For the next problem, draw both lines but don't shade yet. Both of these lines should be dotted, because it is not <or= or >or=. Shade above the first line but only if it is also below the second line.
For the first problem, you have the conjunction -2 < a + 3 < 8. To solve this, you want to isolate the variable "a" in the middle.
Step 1: Subtract 3 from all parts of the inequality: -2 - 3 < a + 3 - 3 < 8 - 3
Simplifying, you get -5 < a < 5.
So the correct solution is -5 < a < 5, not 5 < or = a < 5.
Moving on to the next problem, you have the inequality y > 2x + 1. To graph this, you need to plot the points on the coordinate plane based on the given equation.
Step 1: Identify the y-intercept and mark the point (0, b). In this case, b = 1, so the y-intercept is (0, 1).
Step 2: Find the x-intercept by substituting y with 0 in the equation and solving for x. 0 > 2x + 1 → -1 > 2x → x < -1/2. So the x-intercept is (-1/2, 0).
Step 3: Plot the two points and draw a line connecting them. Since the inequality is y > 2x + 1 (greater than), the line should be dotted to represent that the points on the line are not included in the solution set.
Step 4: Shade the region above the line to indicate that all points above the line satisfy the inequality.
For the final problem, you have a pair of inequalities: y > x + 1 and y < (3/2)x + 3. To graph their solution set, follow these steps:
Step 1: Begin by graphing each inequality separately. The first inequality, y > x + 1, represents a line with a slope of 1 and a y-intercept of (0, 1). Since the inequality uses a greater than symbol, the line should be dotted, and you should shade the region above the line.

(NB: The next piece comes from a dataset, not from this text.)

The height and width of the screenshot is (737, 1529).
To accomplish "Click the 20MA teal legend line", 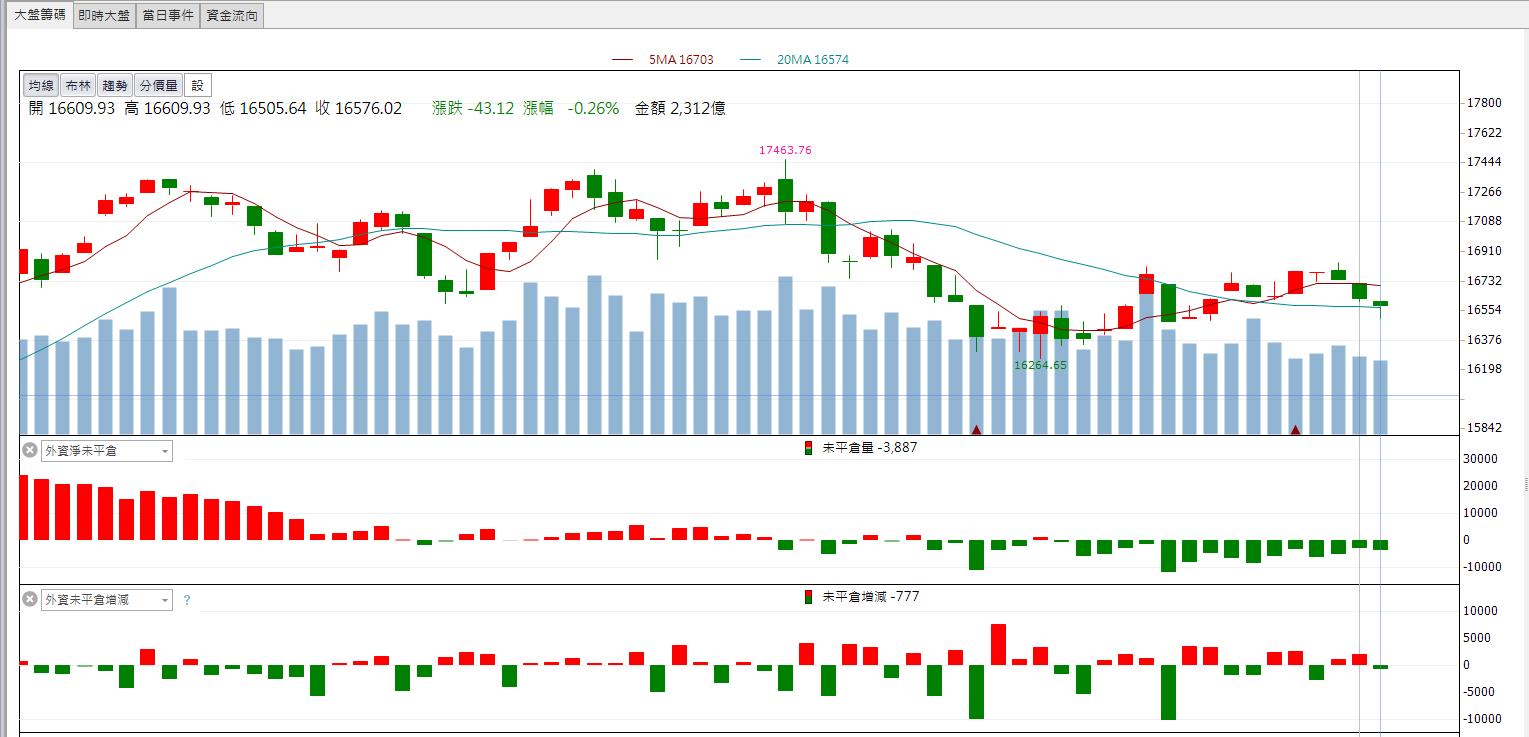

Step 2: The second inequality, y < (3/2)x + 3, represents a line with a slope of 3/2 and a y-intercept of (0, 3). The line should also be dotted, but this time you should shade the region below the line.
Step 3: The solution set is the region where both inequalities overlap. Shade this region where the shaded regions from steps 1 and 2 overlap.
Remember to label your axes so that the graph is clear and complete.
I hope this explanation helps you better understand how to solve and graph these types of problems. Let me know if you have any further questions!